The United States has yet to say how much money, if any, it will offer to poor countries for this purpose. But on Wednesday, Agriculture Secretary Tom Vilsack announced $1 billion in U.S. funding aimed at helping developing countries preserve their forests.
"These types of announcements are exactly what's needed to build trust for an ambitious outcome by the end of the week," said Andrew Deutz, who directs international climate policy for the group Nature Conservancy.
The progress made Wednesday was mainly with regard to just one of the sticking points: how much the rich nations should pay the poor ones. On other questions -- including to what extent industrialized and major developing countries should reduce emissions, and how to include these pledges in a global pact -- the talks only inched forward.
Points of contention
On Wednesday, for instance, rich and developing countries were disagreeing about the starting point for that debate.

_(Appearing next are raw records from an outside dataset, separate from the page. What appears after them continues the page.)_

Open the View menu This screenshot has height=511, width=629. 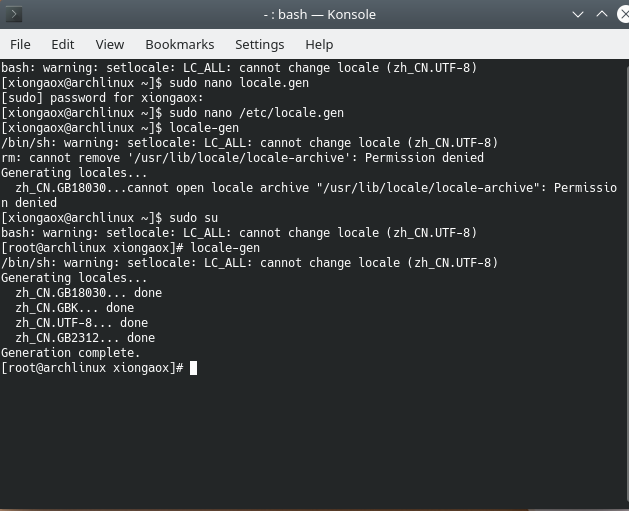(x=110, y=45)
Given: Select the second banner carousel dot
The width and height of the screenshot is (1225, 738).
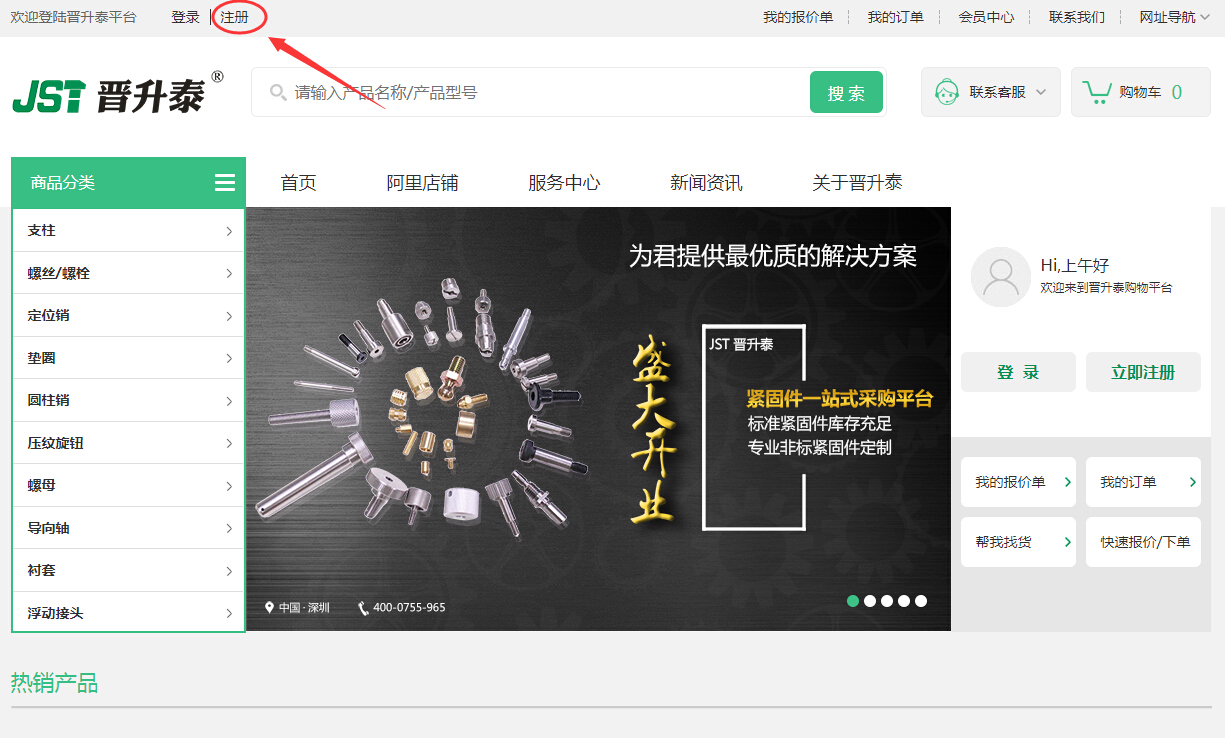Looking at the screenshot, I should point(870,601).
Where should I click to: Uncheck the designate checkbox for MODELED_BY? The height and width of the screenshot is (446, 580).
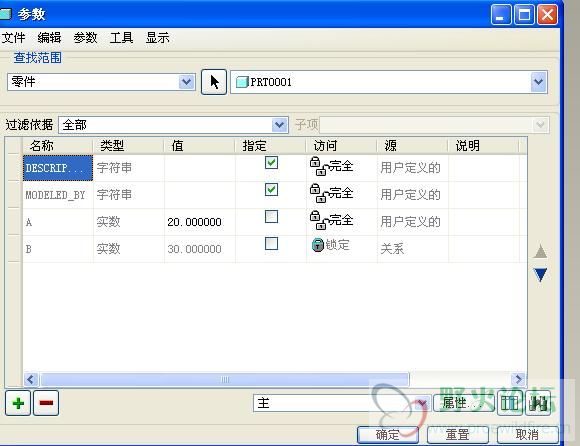tap(272, 190)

The European Union, Japan, Australia, Russia and Canada want to scrap the 1997 Kyoto Protocol, because the United States and China did not join in its pledges to cut emissions, and start with a new document. But a bloc of poorer countries wants to make the next agreement a formal sequel to the one in Kyoto, which binds most developed countries to emission cuts and provides some financing for poor ones.
On Wednesday, many developing countries walked out of negotiations over that disagreement. Selwin Hart, a delegate from Barbados and a member of what the United Nations calls the Group of 77, even though it boasts 130 countries, said the Kyoto deal offers "legal certainty" that industrialized countries will keep cutting their carbon dioxide output.
The G-77 has played a significant role in shaping the debate here. But as the conference moves closer to a deal, serious fissures have erupted inside this group.
The oil-producing countries of Saudi Arabia, Venezuela and Sudan have pressed for some kind of compensation if a global crackdown on carbon dioxide emissions puts a crimp on their exports. China, trying to hold on to its "developing" status despite its rise as a global power, has opposed the idea of incorporating its voluntary climate targets in an international agreement.
And Bolivian President Evo Morales told delegates Wednesday that rich countries should pay climate "reparations" and that the world should try to limit warming to less than the 3.6-degree rise that other leaders have agreed to.
"End the slavery of Mother Earth," Morales said at a news conference. "She's now the slave of capitalist countries."